• 将caltech数组集做成VOC格式


    一、先下载caltech数据集

    二、格式转换代码将 ".seq" 转换为 ".jpg" 文件 ( https://github.com/mitmul/caltech-pedestrian-dataset-converter.git)

    #!/usr/bin/env python
    # -*- coding: utf-8 -*-
    
    import os
    import glob
    import cv2 as cv
    
    
    def save_img(dname, fn, i, frame):
        cv.imwrite('{}/{}_{}_{}.png'.format(
            out_dir, os.path.basename(dname),
            os.path.basename(fn).split('.')[0], i), frame)
    
    out_dir = 'data/images'
    if not os.path.exists(out_dir):
        os.makedirs(out_dir)
    for dname in sorted(glob.glob('data/set*')):
        for fn in sorted(glob.glob('{}/*.seq'.format(dname))):
            cap = cv.VideoCapture(fn)
            i = 0
            while True:
                ret, frame = cap.read()
                if not ret:
                    break
                save_img(dname, fn, i, frame)
                i += 1
            print(fn)
    

    三、将".vbb"  文件转化为 二进制文件文件(需要依赖code3.2.1)

    maindir = '/home/user/Downloads/caltech_data_set/data-USA/';
    subdir  = dir( maindir );
    for i = 1 : length( subdir )
        if( isequal( subdir( i ).name, '.' )||...
            isequal( subdir( i ).name, '..')||...
            ~subdir( i ).isdir)              
            continue;
        end
    %     subdirpath = fullfile( maindir, subdir( i ).name, '' );
    %     dat = dir( subdirpath );          
    % 
    %     for j = 1 : length( dat )

练习题目 —
**A)** 把正文里的"一、先下载caltech数据集"这句话翻译成英文。
**B)** 请改写正文中以含有"out_dir = 'data/images'"的词句开头、到"cap = cv.VideoCapture(fn)"为止的那一段，把里面的"out_dir"全部换成"output_dir"。

材料清单 —
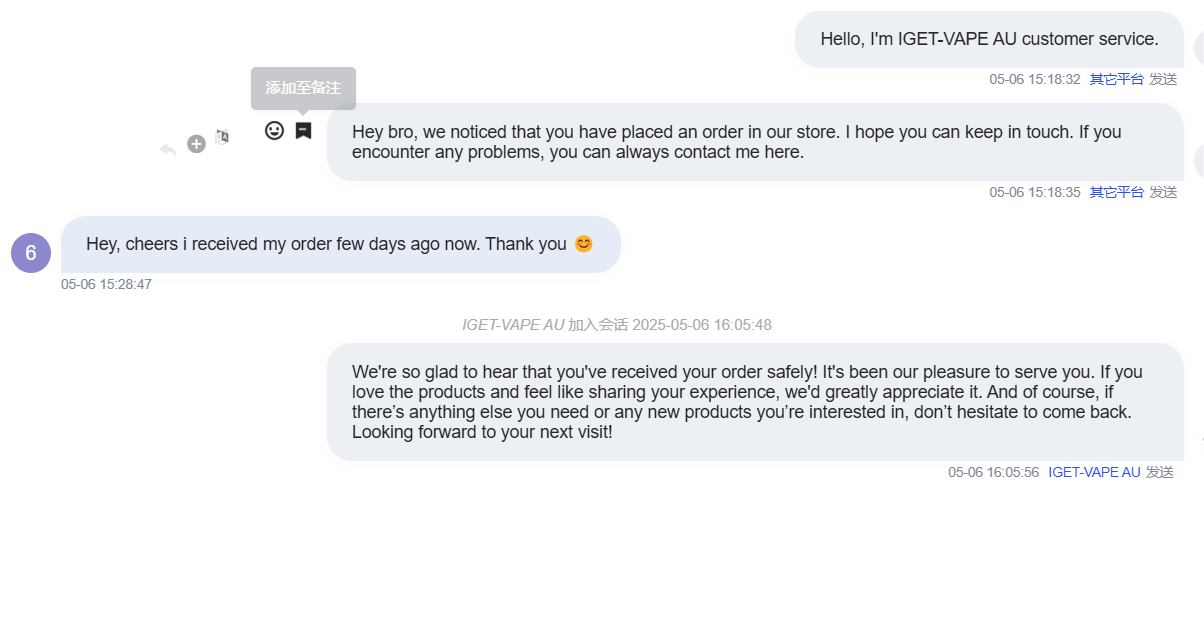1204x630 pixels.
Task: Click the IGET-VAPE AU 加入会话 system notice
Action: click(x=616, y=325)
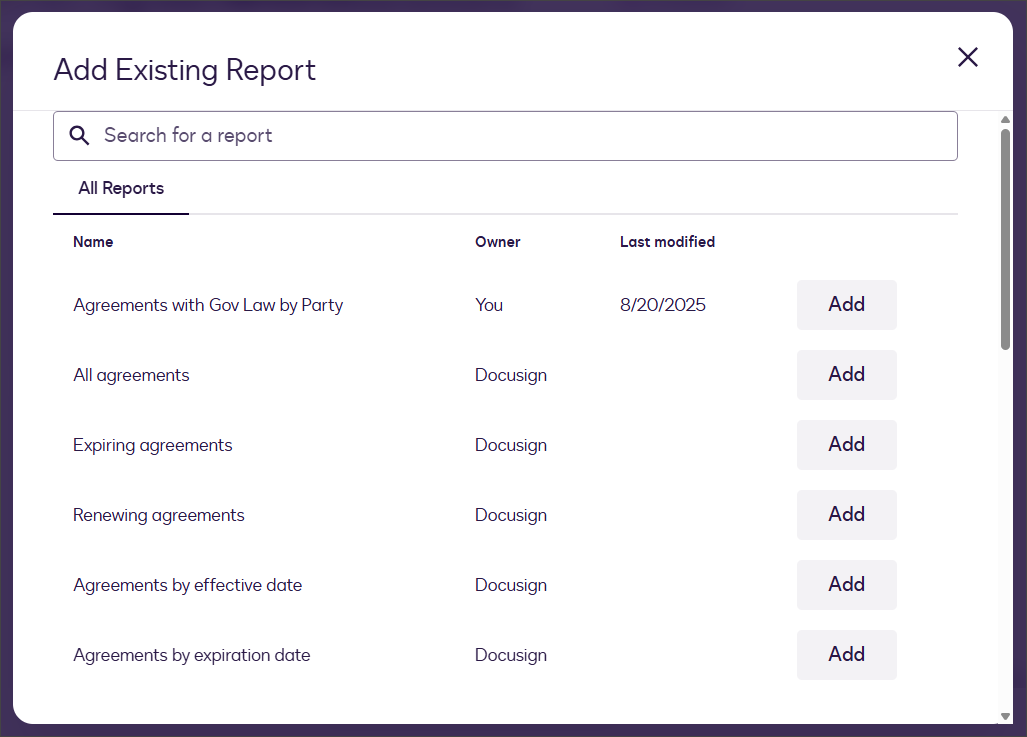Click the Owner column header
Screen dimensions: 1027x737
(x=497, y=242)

参考答案 —
**A)** 1. First, download the Caltech dataset.

**B)**
output_dir = 'data/images'
    if not os.path.exists(output_dir):
        os.makedirs(output_dir)
    for dname in sorted(glob.glob('data/set*')):
        for fn in sorted(glob.glob('{}/*.seq'.format(dname))):
            cap = cv.VideoCapture(fn)